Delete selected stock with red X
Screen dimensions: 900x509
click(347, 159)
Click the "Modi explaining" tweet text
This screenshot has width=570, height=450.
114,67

--------------------------------

THE EXERCISE:
Could you present every line of the rows above as a numbered list, leaving out any blank lines?

SOLUTION:
1. Delete selected stock with red X
2. Screen dimensions: 900x509
3. click(347, 159)
4. Click the "Modi explaining" tweet text
5. This screenshot has width=570, height=450.
6. 114,67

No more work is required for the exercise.